TEXT ZUM LESEN:
Bericht zur Kundgebung für ein soziales, gerechtes und solidarisches Stuttgart

Knapp 100 Menschen folgten dem Aufruf der Initiative für ein Sozialforum in Stuttgart zur Kundgebung in Cannstatt für ein soziales, gerechtes und solidarisches Stuttgart.

Die Kundgebung richtete sich gegen die Politik des sozialen Kahlschlags, die sich überall zunehmend bemerkbar macht:

  • die sich zuspitzende Wohnungsnot mit ständig steigenden Mieten,
  • die Kosten des ÖPNV,
  • die öffentliche Daseinsvorsorge, die zunehmend unter Kürzungen und Ausrichtung auf Profit leidet – nicht umsonst wird vom Pflegenotstand und der Kitastrophe gesprochen,
  • sowie steigende Lebenshaltungskosten – allen voran im Energiesektor.

Und während es an allen Ecken an Budget für dringend benötigte Projekte wie Schulsanierungen, Kitas, Pflegeeinrichtungen und soziale Angebote mangelt, werden beträchtliche Summen für Luxusausgaben ausgegeben.

Dies wurde auch in den Reden thematisiert. So ging Dr. Michael Wenzler auf das Thema Armut ein, thematisierte was ein Sozialstaat eigentlich zu leisten hätte und plädierte für Solidarität statt soziale Spaltung. Sozial Radikal Gegens Kapital schlug die Brücke von der Politik der sozialen Kahlschlags zur bald stattfindenden Europameisterschaft für die im Vorfeld nichts zu teuer war, während Kürzungen im sozialen Bereich beinahe an der Tagesordnung sind. Eine Rednerin von Fridays for future machte die Notwendigkeit die soziale und die ökologische Frage zusammen zu denken am Beispiel der „Wir fahren zusammen“-Kampagne auf, in der Bedienstete des ÖPNV zusammen mit Klimaaktivist*innen auf die Straße gingen. Das Frauenkollektiv Stuttgart thematisierte die öffentliche Daseinsvorsorge am Beispiel der Familie. Die Rednerin der Mieterinitativen Stuttgart zeigte deutlich auf mit welchen Mitteln Vermieter*innen arbeiten, um möglichst viel Profit herauszuschlagen und verdeutlichte: Widerstand und Organisierung lohnt sich.

AUFGABEN ZUR ÜBUNG:
**a.** Wie viele Menschen kamen laut dem Bericht zur Kundgebung nach Cannstatt?
**b.** Schreib den Abschnitt aus dem Bericht zur Kundgebung, der mit den Worten „Knapp 100 Menschen“ anfängt und mit „und solidarisches Stuttgart.“ aufhört, noch einmal ab und tausche dabei „Menschen“ gegen „Personen“.
Die Auflistung hat keinen Bezug zum Bericht zur Kundgebung.

AUSZUG DATENSATZ:

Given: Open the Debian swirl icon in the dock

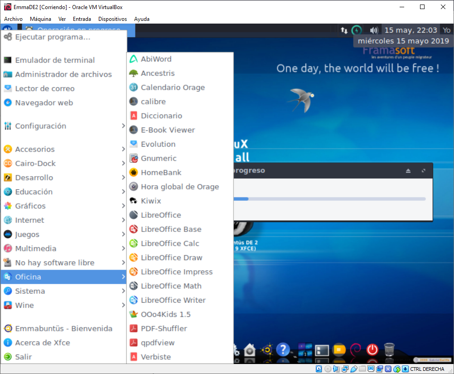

DIE LÖSUNGEN:
**a.** Knapp 100 Menschen.

**b.**
Knapp 100 Personen folgten dem Aufruf der Initiative für ein Sozialforum in Stuttgart zur Kundgebung in Cannstatt für ein soziales, gerechtes und solidarisches Stuttgart.